Living so deep within the imperial web, behind so many layers of propaganda and paranoia, it is difficult to comprehend that there is somewhere still opposition to the power structure. The tendency on the left is, in dismissing the War on Terror, to minimize the targets of the ongoing Western military operations. The causes and cures of the conflict, in traditionally British/American shopkeeper fashion is to reduce the conflict to a bread riot, to be obviated by a distribution of third rate flour into the emaciated hands of the teeming colonials. On the right meanwhile, the war is of course presented as a struggle between good and evil.
But there are ways to cut through to another layer of reality. Youtube, for example. Look into the faces of the resistance. Listen to its defiant voice. Walk in their footsteps. And then ask, who are they and why are they?
I am using Youtube out of all the available points of immediate contact with the other side, because it is most visual and probably ends up putting us on t he lowest priority NSA monitoring track than viewing actual jihadist sites. Most of these Youtube videos are made by amateurs, not by the official propaganda arms of al Qaeda, Taliban or any other of the more developed mujahed organizations. To a Western observer, the techniques, imagery and audio seem crude, unpersuasive, primitive. The swagger appears misplaced, the willingness to die disturbing, the methods brutal and inhuman, and this reaction is normal when a human being views militarism in its full bloom, without the benefit of the conditioning provided by a lifetime of absorbed propaganda which habituates people to violence committed by their own society and state.
However, before we dismiss them as the products of an inferior culture, we should compare it to the torrent of similarly illeterate, fawning and even more homoerotic tributes from the American public which belie any claim that Western civilization is somehow above such blatant militaristic hero worship and deionization of the enemy. It should be noted that the militaristic porn videos, starring US soldiers in action set to rock ballads outnumber pro-Islamist videos by great numbers, undermining any claim that there is something in Islamic culture that worships war, while the Western civilization is a peace loving one. In fact, when you look at the numbers, out of the billion plus Muslims on the planet, only a few tens of thousands at most have become voluntary participants in the current round of wars, most of whom are fighting in defense of their immediate homelands, while out of 300 million Americans, over 1 million is currently voluntarily engaged in the wars, fighting them far from home. Both numerically and proportionally, Americans remain the most aggressive and militaristic culture on Earth, while continuing to implausibly maintain their self image as defenders of peace.

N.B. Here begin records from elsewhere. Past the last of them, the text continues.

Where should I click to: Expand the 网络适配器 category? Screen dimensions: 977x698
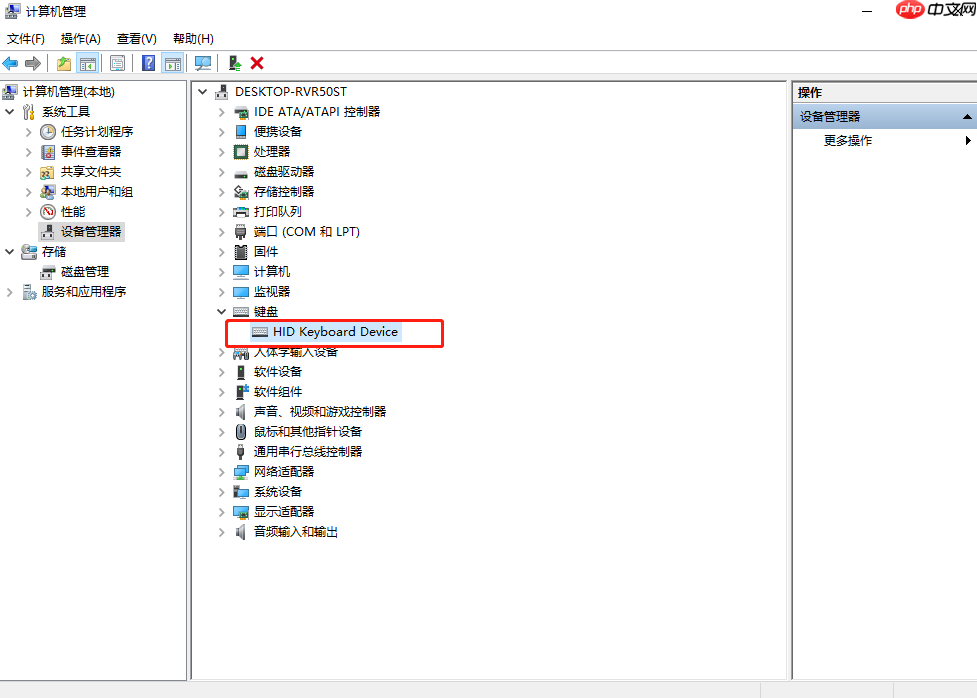[x=221, y=471]
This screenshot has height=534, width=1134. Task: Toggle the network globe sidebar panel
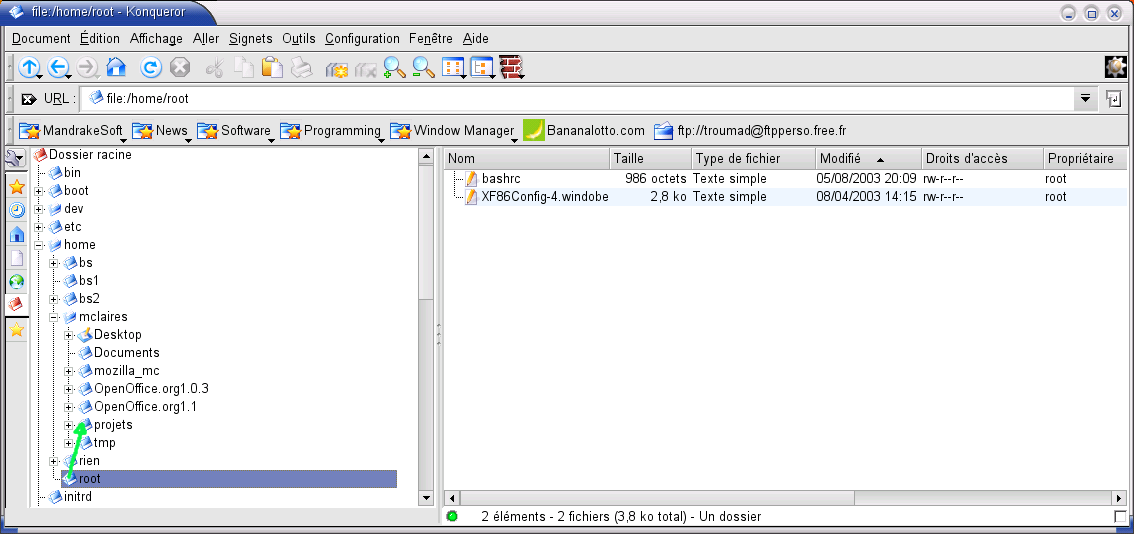click(x=17, y=281)
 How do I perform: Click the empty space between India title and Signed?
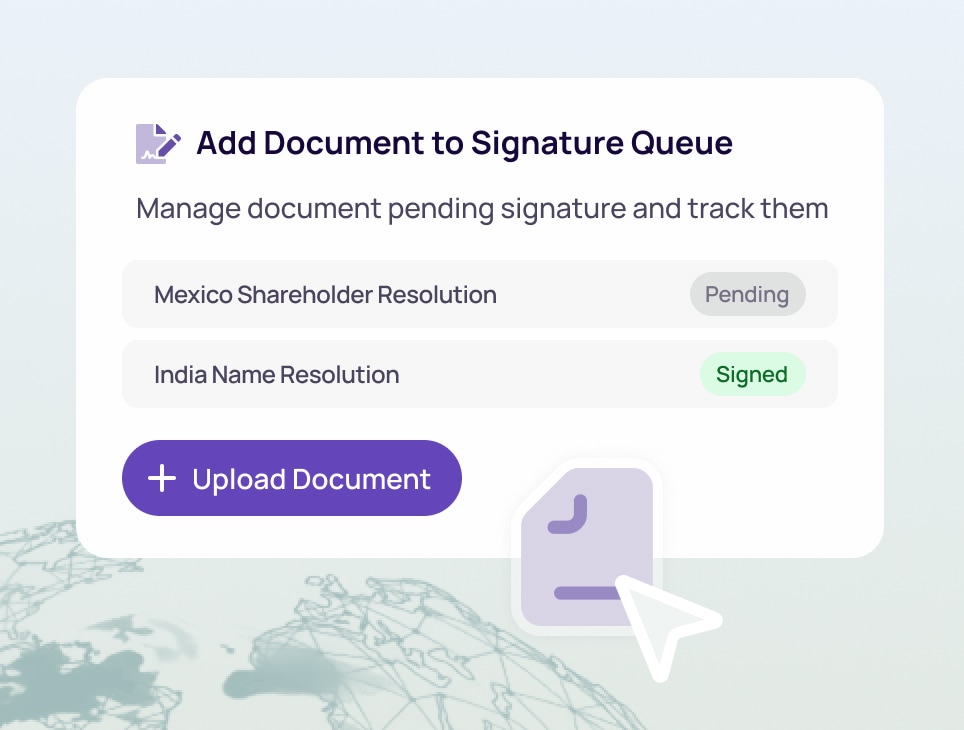pos(550,374)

The American militarist tributes tend to add little new information, usually remixing old news footage. Videos made by the other side, however, cut immediately through the deliberate fog of Western propaganda, by showing us both the face of the war and the faces of our enemies. Probably the most startling footage every provided by the enemy was the release by Al Qaeda in Mesopotamia of the "Baghdad Sniper Juba" tapes of a few years ago. Al Qaeda puts out a lot of material in English aimed at the Western public, which aids its propaganda's dissemination and impact. It is difficult for an American to watch Americans being killed or wounded, even in a war of aggression and occupation. The insurgents justified their actions by claiming the right of vengeance for the killings perpetrated by American forces. The Juba sniper videos have obtained global cult status, particularly in multiplayer shooter games which are so popular now around the world, and Youtube contains a plethora of tribute and American parody videos.
The jihadist movement is not new. Following the collapse of Arab nationalism and modernism as forces for self determination and independence in the Muslim world, nationalist insurgencies gave way to religious ones. This trend was initially welcomed by the West, because unlike nationalist movements, which were often socialist in tone and practice, religious movements could be counted on to be as virulently anti-communist as the Western side of the Cold War could desire. In this there is a parallel between the rise of Islamic militancy and German Nazism, both movements received key initial support by portraying themselves as a bulwark against communism, and then turned their guns on the major imperialist force of the world, Western liberal capitalism, as soon as they felt strong enough. There still exist numerous videos made by American journalists filled with admiration for Afghan mujahedin when they were fighting the Soviets. These fighters were the spiritual and often the physical fathers of the modern mujahedin, who hold essentially the same views on religion and nationalism. However, there are few voices in the West still willing to view these fighters as heroes now that their guns have been turned on the American empire.
One could get lost in the video scream coming from the jihad, and this diary cannot even attempt to present a small sliver of them. Whatever the reader's views on the war and the relative virtues of the participants, I encourage you to devote a few minutes to surfing this stream, looking into the eyes of the men who lay down their lives desperately fighting our countrymen. Watching the unprotected mujahedin, toting decade old rifles and vintage RPGs into battle with the top military machine in the world, into an unequal fight in which the ratio hovers above 10 to 1 mujahedin killed for every American even wounded, dying by the hundreds in the fields and mountains while their American counterparts are med-evacced immediately to the world’s best hospitals for treatment, it is impossible not to come away with a grudging respect for their bravery, even if one remains baffled by their ideology and fanaticism, and repulsed by the methods they employ in their desperate struggle.